Private health insurers are finding ways to delay or deny use of the medicines. Some physicians say they find it harder to get coverage for Black and Hispanic patients with obesity who rely on government health plans and face a greater risk of diabetes and other complications.

“Are we going to have coverage for the majority of us, or is this just going to be a medication for the elites who can pay out of pocket?” said Dr Andres Acosta, an obesity expert at the Mayo Clinic.

Regulators are looking into reports of rare side effects, including a potential link to suicidal thoughts, while any long-term risks will take years to determine.

WHAT IT MEANS FOR 2024

These trends raise profound questions for doctors trying to figure out which of their patients need the drugs the most, and how to get them access.

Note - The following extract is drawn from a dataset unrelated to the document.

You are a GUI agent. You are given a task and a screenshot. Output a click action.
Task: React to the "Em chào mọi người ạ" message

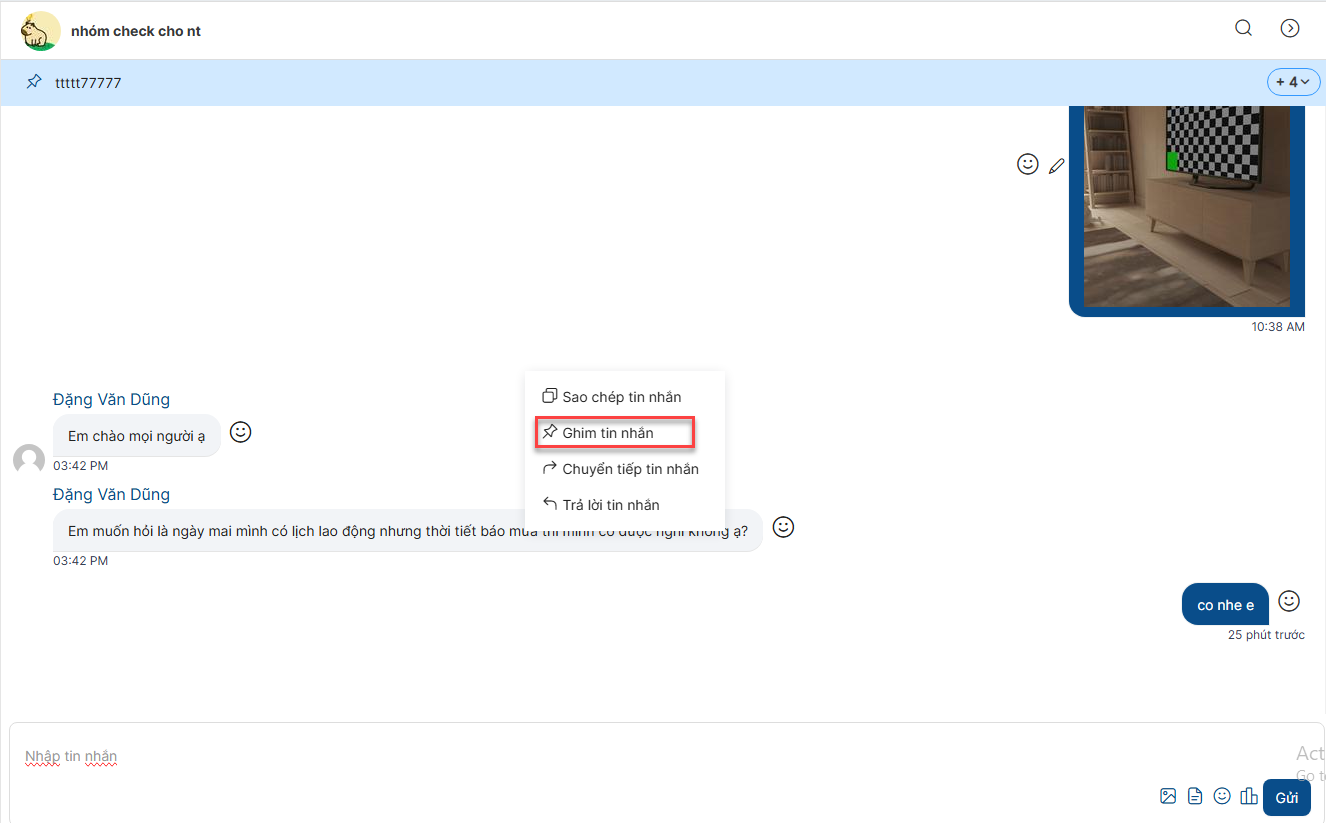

Dr Lauren Eberly, an assistant professor of cardiovascular medicine at the University of Pennsylvania’s Perelman School of Medicine, found that use of GLP-1 drugs for diabetes was lower in Black, Asian and Hispanic patients using private health insurance than their white counterparts. She is working on a new study of coverage trends for weight loss.

“We’re really worried about the inequities that this will perpetuate as a direct result of inaccessibility of these medicines, especially for more marginalized groups,” Eberly said.

Dr Lauren Oshman, an associate professor in the University of Michigan Department of Family Medicine, expects many patients will find themselves unable to afford the new weight-loss drugs in 2024. Doctors should understand all of the tools to treat obesity, from counseling to older, cheaper medications that lead to a smaller percentage of weight loss, but still provide a health benefit, said Oshman.

“In some ways we can do a better job across the board in treating obesity,” she said.

Obesity experts say they must also consider who does not need the medications. By some estimates, up to 40% of people with obesity may not have other serious health risks.

“These should not be put in the water, or taken by people who don’t really need them,” said Dr Susan Yanovski, co-director of obesity research at the National Institute of Diabetes and Digestive and Kidney Diseases. For those who do, research is needed on how to maintain the weight-loss long-term and whether they can reduce, or stop, use of the drugs.

“We don’t only want to impact their weight,” Yanovski said. “Our ultimate goal is to impact how they feel and, potentially, how long they live.”